The mouse looked at Tim with its large eyes, waiting for any orders that Tim had for it.
“Can you understand me?” Tim asked.
The mouse gave a slight nod. How it even knew to nod to show affirmation was beyond Tim’s understanding. A mouse should not have known that at all.
“Turn around,” Tim said.
The mouse turned, showing Tim its back.
“Turn again,” Tim said.
The mouse turned back toward him.
“I can’t believe it,” Tim said softly. “I’m actually controlling a rodent’s actions.”
The mouse made a small sound as if he had confirmed his thoughts.
“Let’s try some more.”
“Jump. Move in circles. Backflip. Run up the wall. Drag that over here.”
Tim gave the mouse one task after another, seeing how far he could push the tiny thing with his commands.
There was a limit to the amount of things he could have the beast do. It was limited by its physical capacity in the first place, so doing something like dragging something beyond its size was not something it could do in the first place.
It was incapable of doing backflips as it had never done that before, and extreme actions got it tired too, so Tim couldn’t push it all the time.
As for things that required mental capacity, that seemed to be more so on the magical part, as it could do complex mathematical calculations with ease.
It was almost thought that the mouse was using Tim’s intelligence to understand and perform the actions.
After a bit more testing, Tim realized that the rat was only capable of doing that when he knew what the rat was doing.
Even if Tim could do something, if he didn’t know that the rat was doing it, the rat couldn’t do it either.
‘So I need to have vision over it for most of the time,’ he thought.
He wanted to have the rat come to him, but thought better of it.

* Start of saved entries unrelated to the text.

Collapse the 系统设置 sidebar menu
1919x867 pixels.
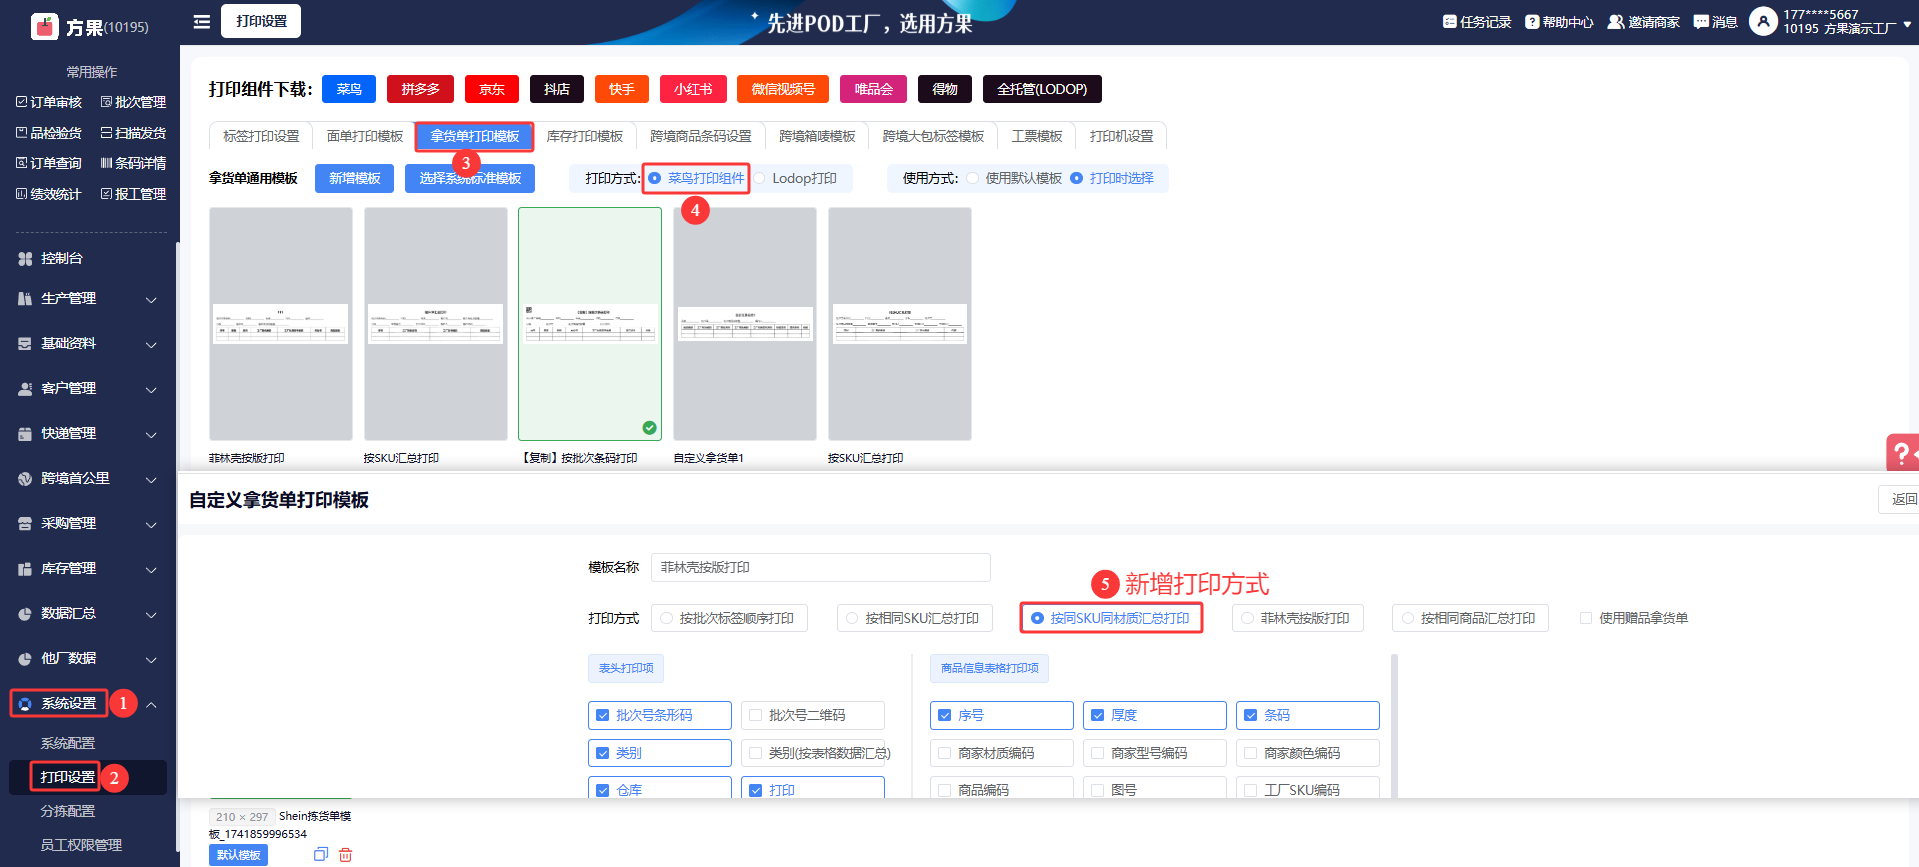[x=151, y=704]
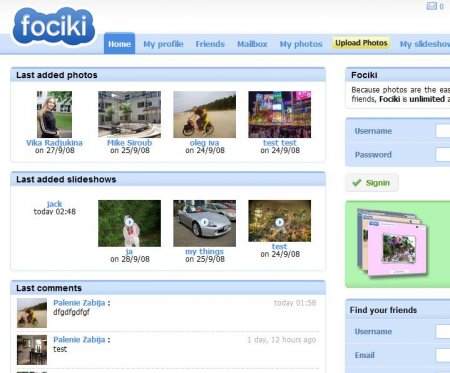Image resolution: width=450 pixels, height=373 pixels.
Task: Play the 'ja' slideshow thumbnail
Action: (129, 223)
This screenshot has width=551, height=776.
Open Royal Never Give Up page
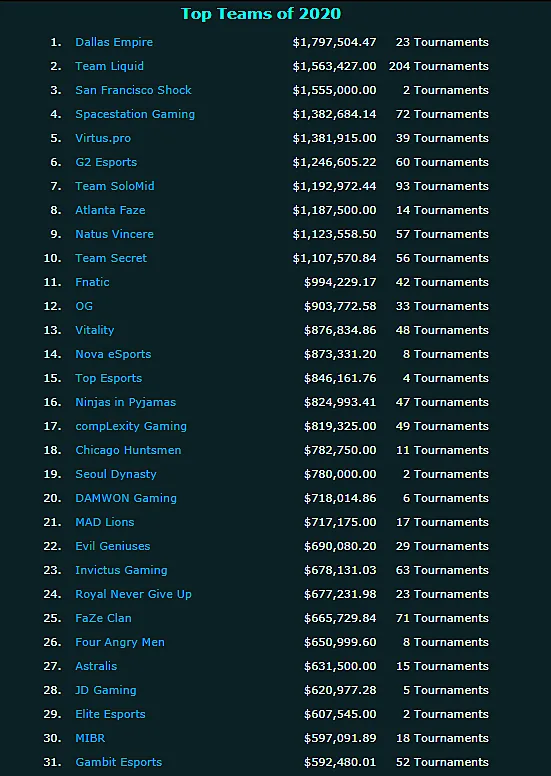(x=133, y=594)
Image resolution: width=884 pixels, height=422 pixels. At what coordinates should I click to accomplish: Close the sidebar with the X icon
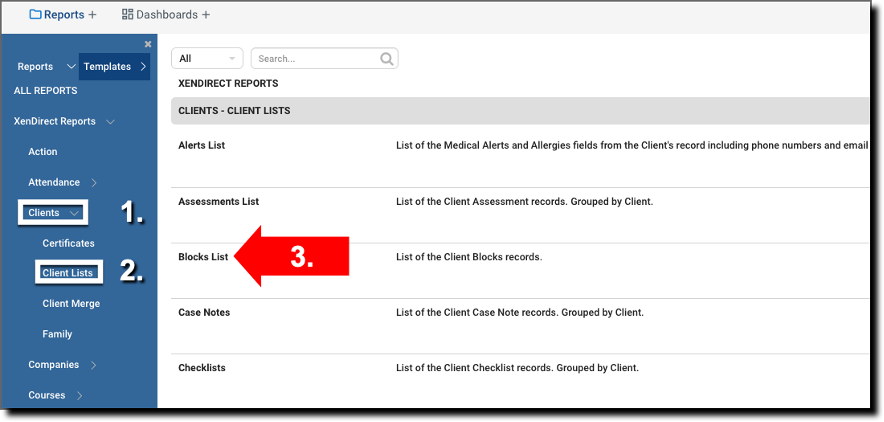(148, 44)
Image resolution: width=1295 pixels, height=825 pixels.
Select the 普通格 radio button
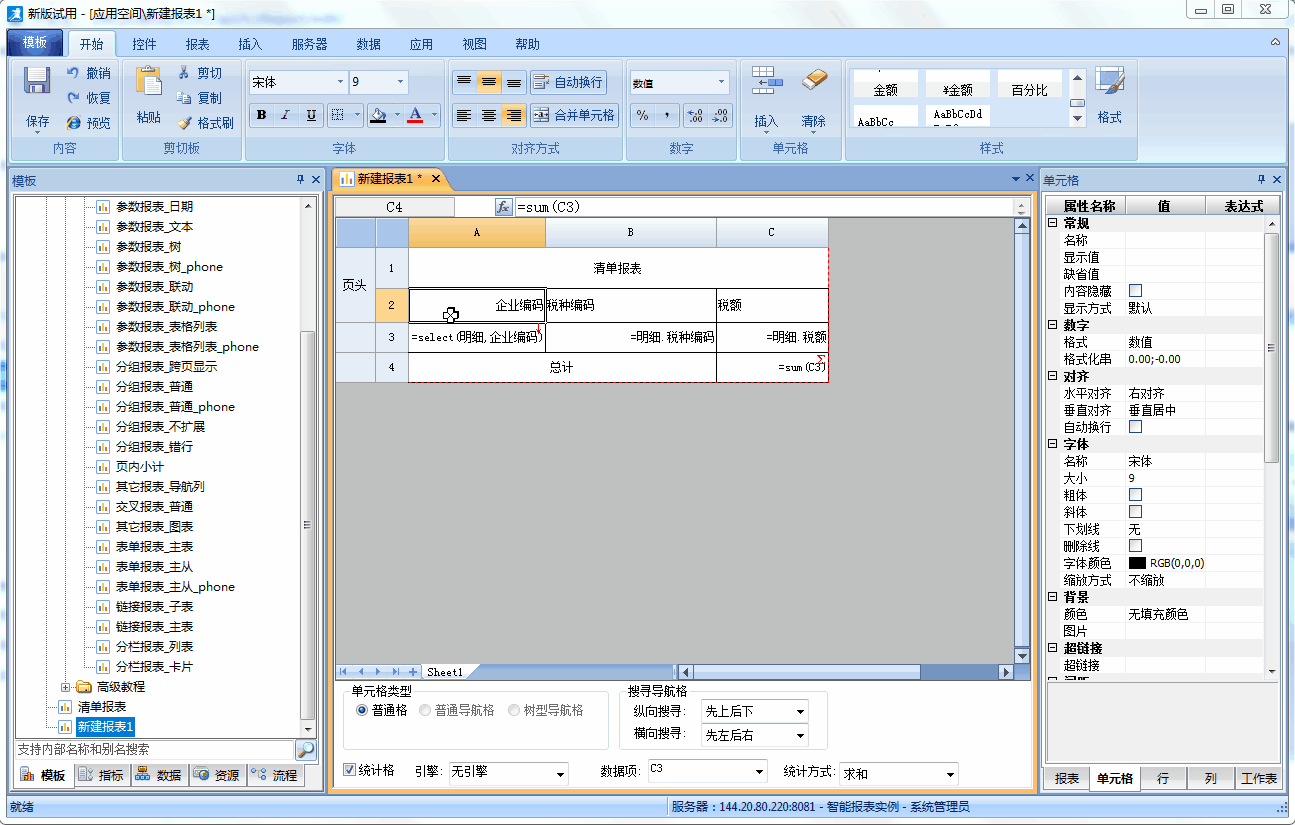(x=362, y=710)
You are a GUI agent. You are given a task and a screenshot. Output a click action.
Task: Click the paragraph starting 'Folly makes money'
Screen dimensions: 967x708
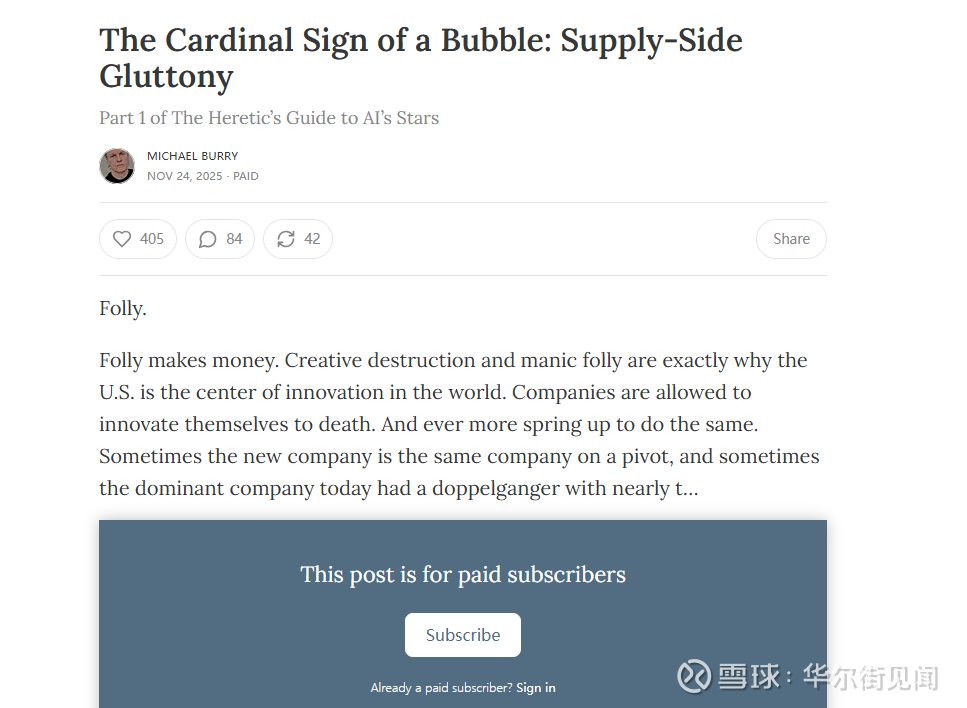coord(460,424)
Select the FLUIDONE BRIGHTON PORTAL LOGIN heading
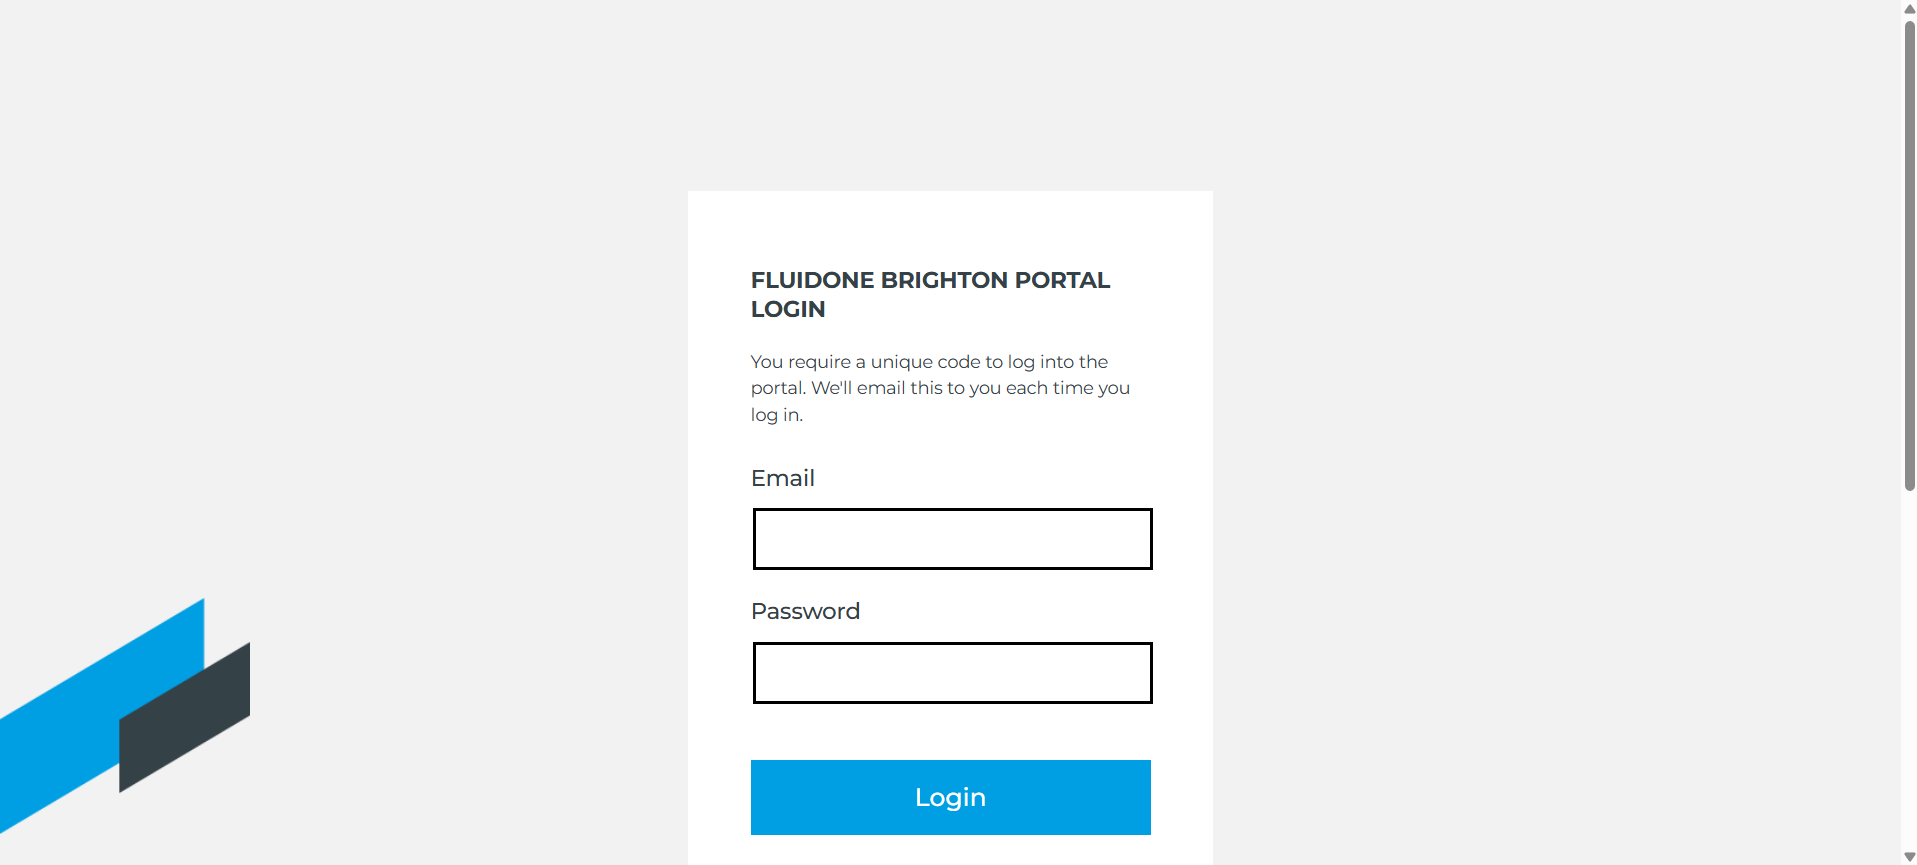The height and width of the screenshot is (865, 1917). pos(929,294)
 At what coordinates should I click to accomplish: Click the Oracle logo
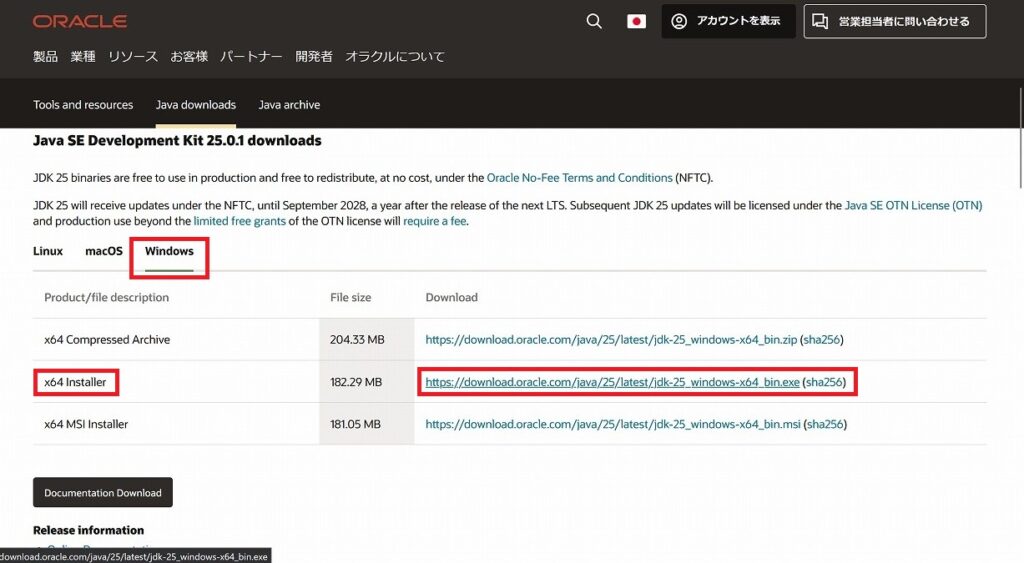[79, 21]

Who knew what the rat had stepped on and what it could infect him with?
“Go back to what you were doing before. And if you can, don’t let your other friends come in this room again,” Tim said and went to sleep.
With the mouse gone, Tim finally went to sleep.
The next 3 days went by in a flash, with Tim having nothing to do throughout the entire day, so he talked to Ning the entire day.
Ning seemed somehow both very smart and very dumb at the same time. He appeared as though someone with a lot of knowledge. He was able to suggest to the Captain when the wind was going to blow in their direction and when in the opposite.
He could look at the sky and forecast the upcoming storm.
And yet he seemed to be lacking even the most basic knowledge as he had zero idea of any geopolitical situation of the world or even the most basic knowledge of what countries existed in the world.
In the end, Tim could only tell him what he wanted to learn.
There were more and more ships in the area, both large vessels for travel and fishing vessels. Birds were beginning to be seen in the area as well.
“Land in sight!” a man at the crows nest on top of the ship shouted and quickly came down to the deck.
Everyone looked in the distance and saw a small smudge of land.
“Tremala is here,” Captain Dorian announced and everyone breathed a sigh of relief. They were finally back on land.
It still took them about 15 minutes to reach the docks where the ship was tied off. Ning and Tim left the ship and waited for the captain.
The Captain came out following them and shook Ning’s hands.
“Once again, brother. Thank you for saving us. Without you, we would’ve died. If you need anything, need to go anywhere, give this old Dorian a shout and I will come even if I have to crawl to you.”
“I will,” Ning said. “Thank you for bringing us back.”
“Of course, of course,” the captain said and turned to Tim. “You are welcome as well, Lad. I will see you both again.”